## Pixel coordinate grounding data
BEGIN

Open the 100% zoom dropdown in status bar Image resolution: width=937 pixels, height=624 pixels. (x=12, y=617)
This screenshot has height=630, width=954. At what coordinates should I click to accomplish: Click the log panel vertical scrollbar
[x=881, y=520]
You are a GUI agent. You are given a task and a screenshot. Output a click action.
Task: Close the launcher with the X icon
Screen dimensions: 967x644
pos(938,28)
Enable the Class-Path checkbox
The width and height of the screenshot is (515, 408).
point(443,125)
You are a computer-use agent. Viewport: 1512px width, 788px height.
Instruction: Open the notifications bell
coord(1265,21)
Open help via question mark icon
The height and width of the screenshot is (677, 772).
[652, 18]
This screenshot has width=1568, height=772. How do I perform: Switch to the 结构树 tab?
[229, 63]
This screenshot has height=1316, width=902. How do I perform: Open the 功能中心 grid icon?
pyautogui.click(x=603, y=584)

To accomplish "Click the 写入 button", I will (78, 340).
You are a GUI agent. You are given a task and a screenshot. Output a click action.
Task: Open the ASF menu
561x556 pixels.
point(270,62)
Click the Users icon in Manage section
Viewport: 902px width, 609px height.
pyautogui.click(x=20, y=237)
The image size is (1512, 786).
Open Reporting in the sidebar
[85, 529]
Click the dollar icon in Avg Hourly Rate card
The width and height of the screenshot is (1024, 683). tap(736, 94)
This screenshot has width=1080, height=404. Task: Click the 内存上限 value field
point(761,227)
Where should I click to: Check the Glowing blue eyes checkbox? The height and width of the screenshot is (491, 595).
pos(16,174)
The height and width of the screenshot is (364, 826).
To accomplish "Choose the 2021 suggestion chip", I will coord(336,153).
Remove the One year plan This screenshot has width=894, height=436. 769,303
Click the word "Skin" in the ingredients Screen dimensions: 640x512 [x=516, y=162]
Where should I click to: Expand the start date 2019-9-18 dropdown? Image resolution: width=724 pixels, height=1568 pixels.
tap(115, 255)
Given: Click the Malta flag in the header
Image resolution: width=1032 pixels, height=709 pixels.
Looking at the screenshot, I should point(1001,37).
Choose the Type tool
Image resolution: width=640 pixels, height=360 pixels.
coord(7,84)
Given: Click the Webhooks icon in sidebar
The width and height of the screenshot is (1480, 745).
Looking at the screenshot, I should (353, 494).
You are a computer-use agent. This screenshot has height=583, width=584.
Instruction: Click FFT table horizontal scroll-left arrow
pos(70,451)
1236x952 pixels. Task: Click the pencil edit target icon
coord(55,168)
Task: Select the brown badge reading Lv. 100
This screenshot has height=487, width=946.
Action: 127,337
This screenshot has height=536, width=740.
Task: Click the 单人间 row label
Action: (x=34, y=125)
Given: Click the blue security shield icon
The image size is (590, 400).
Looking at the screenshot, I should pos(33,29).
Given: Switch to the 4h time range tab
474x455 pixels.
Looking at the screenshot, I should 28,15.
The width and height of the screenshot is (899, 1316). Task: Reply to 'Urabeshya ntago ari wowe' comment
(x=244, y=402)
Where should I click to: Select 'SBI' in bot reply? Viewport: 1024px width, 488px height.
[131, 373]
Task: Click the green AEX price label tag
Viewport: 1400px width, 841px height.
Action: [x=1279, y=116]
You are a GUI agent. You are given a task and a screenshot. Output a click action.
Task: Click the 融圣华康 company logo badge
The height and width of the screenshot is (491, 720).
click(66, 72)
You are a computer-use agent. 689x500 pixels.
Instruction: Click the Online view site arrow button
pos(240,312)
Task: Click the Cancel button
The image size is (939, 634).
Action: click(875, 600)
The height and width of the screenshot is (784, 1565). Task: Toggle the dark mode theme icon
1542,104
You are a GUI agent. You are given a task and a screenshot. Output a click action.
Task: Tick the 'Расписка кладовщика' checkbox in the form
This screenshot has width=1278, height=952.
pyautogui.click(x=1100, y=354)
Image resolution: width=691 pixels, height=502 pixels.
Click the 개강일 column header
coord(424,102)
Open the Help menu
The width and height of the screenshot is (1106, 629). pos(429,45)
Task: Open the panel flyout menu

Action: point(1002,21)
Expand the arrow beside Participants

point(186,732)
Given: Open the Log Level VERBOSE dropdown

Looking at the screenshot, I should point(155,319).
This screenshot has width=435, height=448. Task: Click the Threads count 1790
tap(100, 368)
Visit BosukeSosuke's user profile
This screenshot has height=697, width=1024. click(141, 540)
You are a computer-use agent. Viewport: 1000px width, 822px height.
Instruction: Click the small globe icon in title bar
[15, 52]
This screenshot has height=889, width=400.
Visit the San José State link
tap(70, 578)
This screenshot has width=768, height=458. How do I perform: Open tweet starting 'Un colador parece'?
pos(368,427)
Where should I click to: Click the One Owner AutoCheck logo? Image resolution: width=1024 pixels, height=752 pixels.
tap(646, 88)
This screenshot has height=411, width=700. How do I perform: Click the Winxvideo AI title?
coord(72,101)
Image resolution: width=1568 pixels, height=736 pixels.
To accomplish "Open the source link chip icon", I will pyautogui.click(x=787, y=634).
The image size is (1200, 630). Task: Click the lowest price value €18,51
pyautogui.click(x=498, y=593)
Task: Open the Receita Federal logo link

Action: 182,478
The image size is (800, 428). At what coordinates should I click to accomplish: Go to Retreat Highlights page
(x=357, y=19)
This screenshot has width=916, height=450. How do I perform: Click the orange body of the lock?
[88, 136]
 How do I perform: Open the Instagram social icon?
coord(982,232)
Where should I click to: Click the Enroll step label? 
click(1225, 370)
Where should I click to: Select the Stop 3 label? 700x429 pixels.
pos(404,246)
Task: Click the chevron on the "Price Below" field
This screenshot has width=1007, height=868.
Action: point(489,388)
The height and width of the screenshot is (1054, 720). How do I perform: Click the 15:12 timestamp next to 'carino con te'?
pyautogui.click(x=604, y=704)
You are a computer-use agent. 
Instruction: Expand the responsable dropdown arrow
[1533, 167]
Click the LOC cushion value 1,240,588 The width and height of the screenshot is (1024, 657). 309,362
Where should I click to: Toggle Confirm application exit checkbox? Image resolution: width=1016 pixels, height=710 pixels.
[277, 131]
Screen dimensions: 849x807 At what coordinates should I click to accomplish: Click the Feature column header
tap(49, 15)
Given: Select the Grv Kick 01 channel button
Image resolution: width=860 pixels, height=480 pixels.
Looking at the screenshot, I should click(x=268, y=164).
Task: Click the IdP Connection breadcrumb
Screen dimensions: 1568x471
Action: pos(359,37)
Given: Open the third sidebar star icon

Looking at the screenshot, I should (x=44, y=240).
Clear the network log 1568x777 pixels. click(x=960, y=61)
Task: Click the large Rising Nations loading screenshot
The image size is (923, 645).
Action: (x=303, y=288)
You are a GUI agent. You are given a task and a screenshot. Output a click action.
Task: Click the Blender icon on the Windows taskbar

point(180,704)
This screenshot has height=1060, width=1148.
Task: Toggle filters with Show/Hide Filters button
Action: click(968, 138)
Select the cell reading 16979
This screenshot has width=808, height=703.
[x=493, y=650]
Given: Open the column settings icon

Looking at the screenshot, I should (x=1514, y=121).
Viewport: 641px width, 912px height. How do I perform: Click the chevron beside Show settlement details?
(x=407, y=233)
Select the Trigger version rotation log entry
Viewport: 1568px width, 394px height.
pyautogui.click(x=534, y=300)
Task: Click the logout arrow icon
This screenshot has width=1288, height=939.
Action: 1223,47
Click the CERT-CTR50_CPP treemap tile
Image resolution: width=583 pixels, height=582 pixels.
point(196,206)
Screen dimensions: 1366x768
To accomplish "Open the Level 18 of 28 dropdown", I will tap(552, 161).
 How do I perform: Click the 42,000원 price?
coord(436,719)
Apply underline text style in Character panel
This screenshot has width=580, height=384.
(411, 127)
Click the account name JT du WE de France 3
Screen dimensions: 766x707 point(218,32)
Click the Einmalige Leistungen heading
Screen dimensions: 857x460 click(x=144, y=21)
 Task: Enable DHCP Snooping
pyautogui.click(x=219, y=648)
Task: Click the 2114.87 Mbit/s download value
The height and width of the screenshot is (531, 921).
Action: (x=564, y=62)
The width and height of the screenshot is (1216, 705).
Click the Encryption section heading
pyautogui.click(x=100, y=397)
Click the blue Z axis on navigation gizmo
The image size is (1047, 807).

END

## What needs to be done
Going through the records above, count the lines that hold "computer" and answer with the count alone.

## Answer
5